Geodesics and flows in a Poissonian city
Date: October 2009
Abstract: The stationary isotropic Poisson line network was used to derive upper bounds on mean excess network-geodesic length in Aldous and Kendall (2008). This new paper presents a study of the geometry and fluctuations of near-geodesics in such a network. The notion of a “Poissonian city” is introduced, in which connections between pairs of nodes are made using simple “no-overshoot” paths based on the Poisson line process. Asymptotics for geometric features and random variation in length are computed for such near-geodesic paths; it is shown that they traverse the network with an order of efficiency comparable to that of true network geodesics. Mean characteristics and limiting behaviour at the centre are computed for a natural network flow. Comparisons are drawn with similar network flows in a city based on a comparable rectilinear grid. A concluding section discusses several open problems.

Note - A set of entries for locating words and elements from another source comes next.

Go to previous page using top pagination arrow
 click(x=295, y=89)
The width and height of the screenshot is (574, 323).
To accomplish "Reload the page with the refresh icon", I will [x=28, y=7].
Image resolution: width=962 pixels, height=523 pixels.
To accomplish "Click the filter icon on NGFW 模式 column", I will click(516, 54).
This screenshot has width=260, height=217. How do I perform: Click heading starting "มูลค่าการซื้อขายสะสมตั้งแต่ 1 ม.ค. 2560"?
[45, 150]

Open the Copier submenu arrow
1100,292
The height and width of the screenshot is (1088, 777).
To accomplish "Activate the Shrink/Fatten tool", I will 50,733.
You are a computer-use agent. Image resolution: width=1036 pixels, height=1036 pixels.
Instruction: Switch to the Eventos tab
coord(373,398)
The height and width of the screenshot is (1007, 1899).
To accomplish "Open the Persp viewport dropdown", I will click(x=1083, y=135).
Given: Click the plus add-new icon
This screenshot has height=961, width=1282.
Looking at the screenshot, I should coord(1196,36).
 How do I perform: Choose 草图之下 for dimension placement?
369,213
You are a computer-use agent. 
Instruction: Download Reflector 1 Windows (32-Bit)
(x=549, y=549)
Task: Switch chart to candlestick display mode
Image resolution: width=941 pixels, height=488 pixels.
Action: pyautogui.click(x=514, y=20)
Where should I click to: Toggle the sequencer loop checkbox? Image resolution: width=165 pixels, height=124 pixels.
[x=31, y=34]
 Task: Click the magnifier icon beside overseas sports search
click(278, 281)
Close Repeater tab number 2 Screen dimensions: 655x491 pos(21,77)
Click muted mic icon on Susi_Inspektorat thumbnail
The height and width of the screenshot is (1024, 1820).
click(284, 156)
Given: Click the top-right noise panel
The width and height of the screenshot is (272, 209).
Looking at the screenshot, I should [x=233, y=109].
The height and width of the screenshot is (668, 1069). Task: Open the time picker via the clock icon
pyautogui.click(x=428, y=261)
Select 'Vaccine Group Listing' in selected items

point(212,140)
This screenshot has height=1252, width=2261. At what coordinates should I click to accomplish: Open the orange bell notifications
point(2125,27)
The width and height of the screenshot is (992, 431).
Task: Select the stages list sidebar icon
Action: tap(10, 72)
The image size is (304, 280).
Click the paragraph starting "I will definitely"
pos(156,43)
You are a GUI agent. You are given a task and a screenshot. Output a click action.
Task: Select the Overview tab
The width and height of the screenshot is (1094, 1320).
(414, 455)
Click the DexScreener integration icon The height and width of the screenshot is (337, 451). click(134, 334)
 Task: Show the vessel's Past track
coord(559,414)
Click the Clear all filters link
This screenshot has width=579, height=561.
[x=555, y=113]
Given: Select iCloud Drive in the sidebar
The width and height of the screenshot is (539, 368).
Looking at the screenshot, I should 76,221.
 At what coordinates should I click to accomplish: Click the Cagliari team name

MSC 2000 subject classifications: Primary 60D05, 90B15
Keywords: Dufresne integral; frustrated optimization; geometric spanner network; growth process; improper anisotropic Poisson line process; Lamperti transformation; Laplace exponent; Lévy process; logarithmic excess; Manhattan city network; Mills ratio; mark distribution; martingale central limit theorem; network geodesic; Palm distribution; perpetuity; Poisson line process; Poissonian city network; Slivynak theorem; spanner; spatial network; subordinator; traffic flow; uniform integrability.